To attach cells or cell nuclei onto the glass fibre, a fixture has been constructed where the fibres are firmly positioned in the centre of a glass capillary which can be filled with cell suspension using a 50-µl-pipette to attach the cells or cell nuclei.
The fibre is embedded in a medium with a suitable refraction index e.g. glycerol. It is kept precisely aligned and straightened by two V-shaped bearings one at each end.

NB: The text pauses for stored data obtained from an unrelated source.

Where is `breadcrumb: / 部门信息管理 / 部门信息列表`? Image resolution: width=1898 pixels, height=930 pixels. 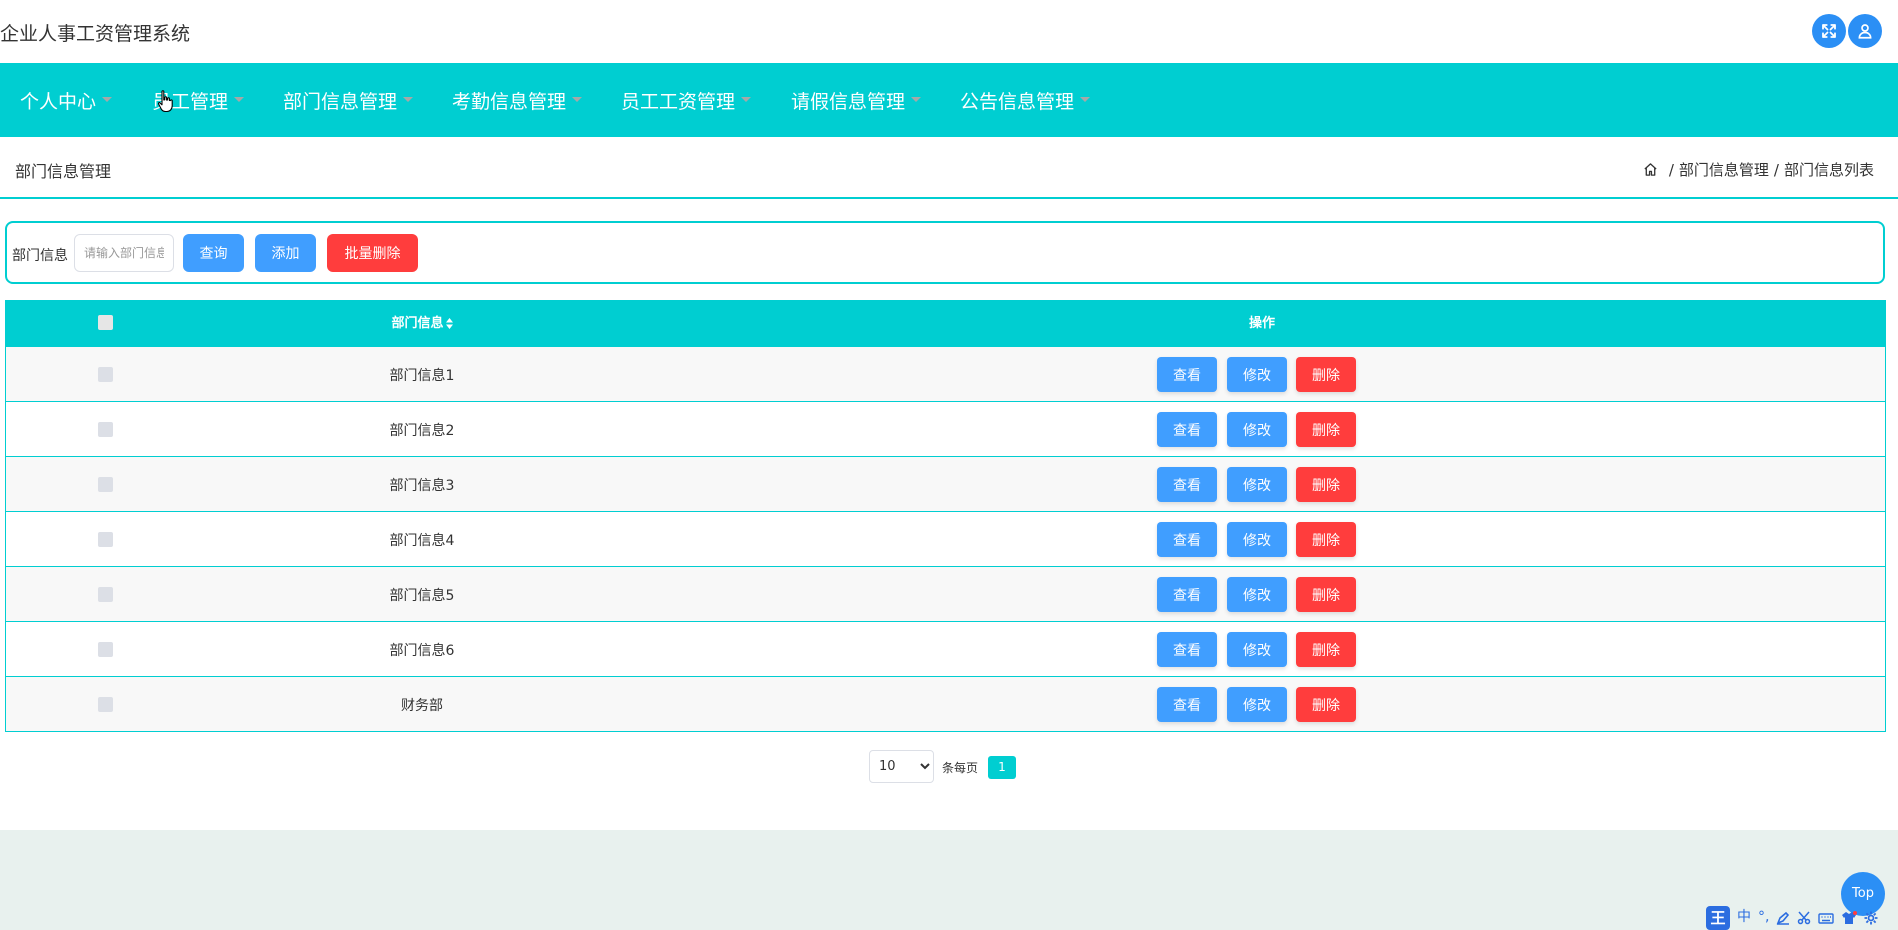
breadcrumb: / 部门信息管理 / 部门信息列表 is located at coordinates (1758, 170).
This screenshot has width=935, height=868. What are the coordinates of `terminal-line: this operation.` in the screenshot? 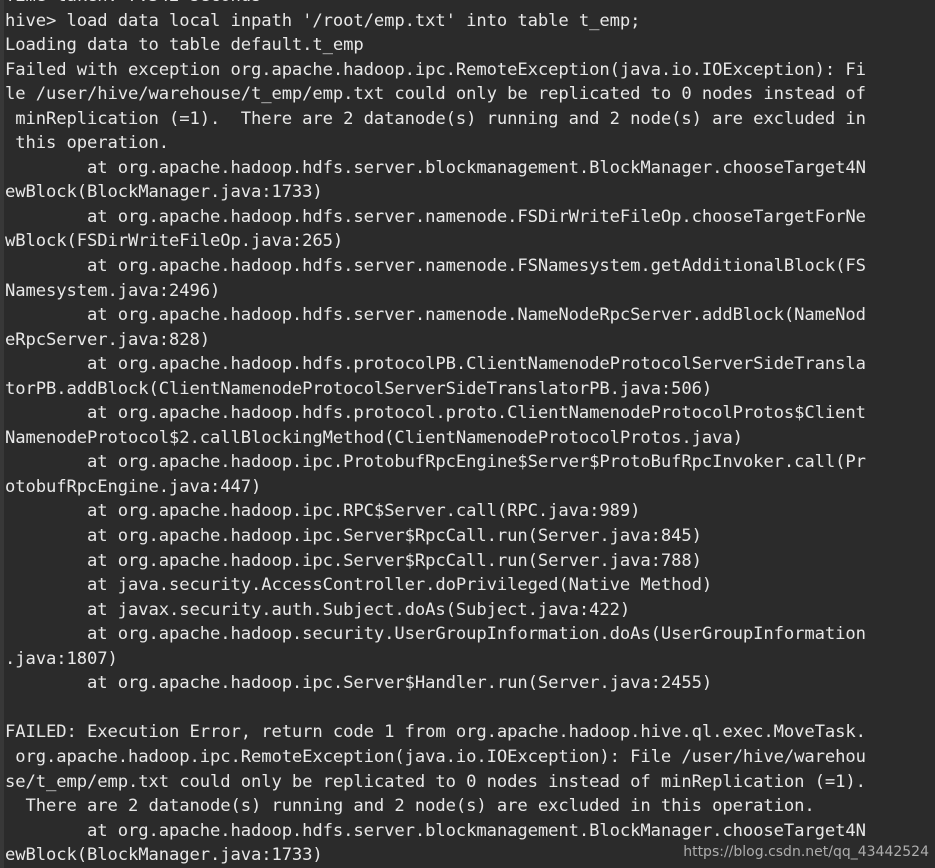 It's located at (87, 144).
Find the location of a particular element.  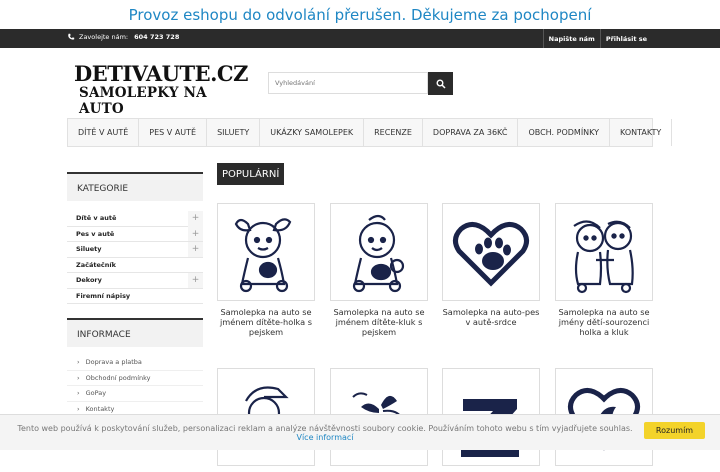

category-label: Dekory is located at coordinates (89, 280).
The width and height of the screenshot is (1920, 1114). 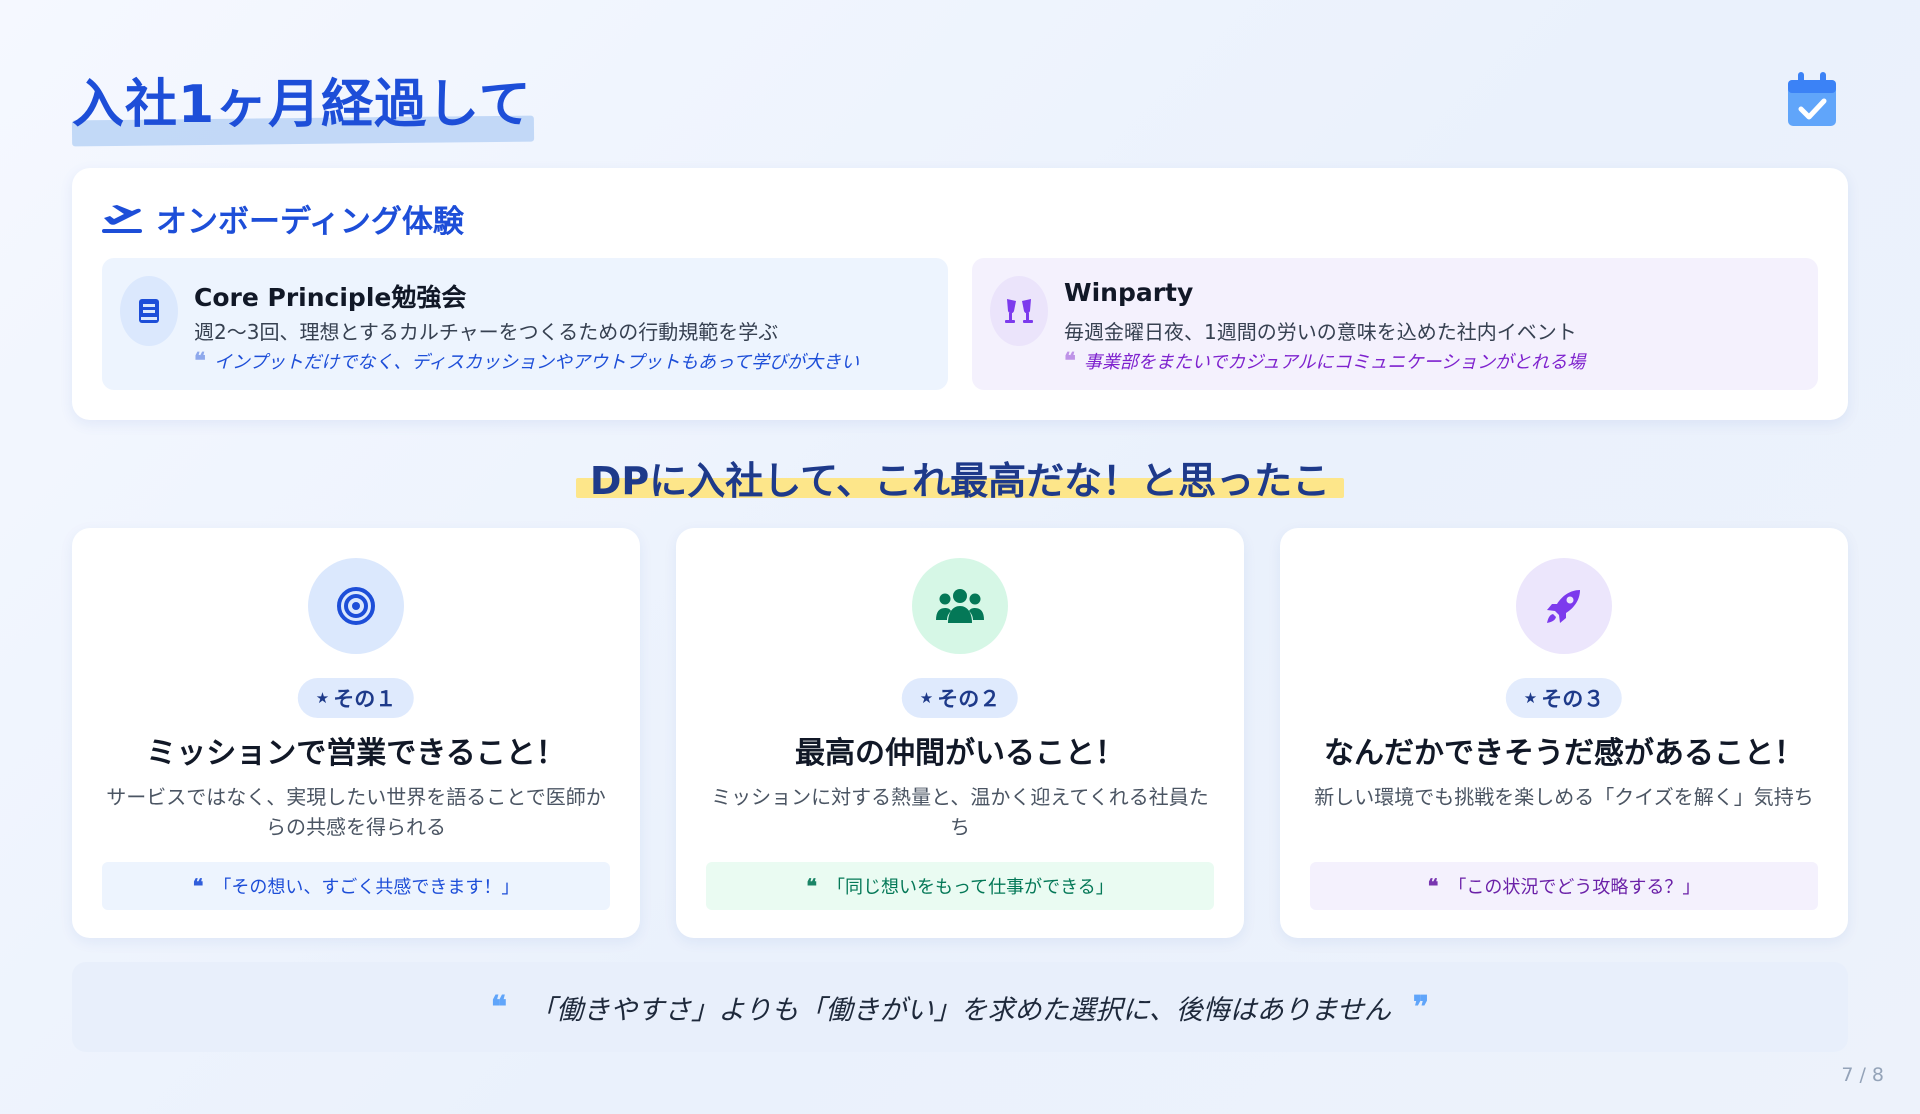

FundamentalsThe micro-axial-tomograph allows cells to be viewed from different angles by rotating the fibre under a far-field light microscope.
Thereby one can clearly observe for example whether two Fluorescence-In-Situ-Hybridisation labelled genome regions lie above each other accidentally and thus appear as one single spot or whether they are located at a certain distance from each other.
The 3-D spatial resolution in far-field-microscopes is anisotropic. Therefore, the axial resolution is 2-3 times less, compared to the lateral resolution, even in a confocal laser scanning microscope.
After 3D-image reconstruction from at least three angles of view within a range of 120°, a considerable improvement of the 3D-resolution can be obtained so that the true distances between fluorescent labelled objects can be measured more precisely.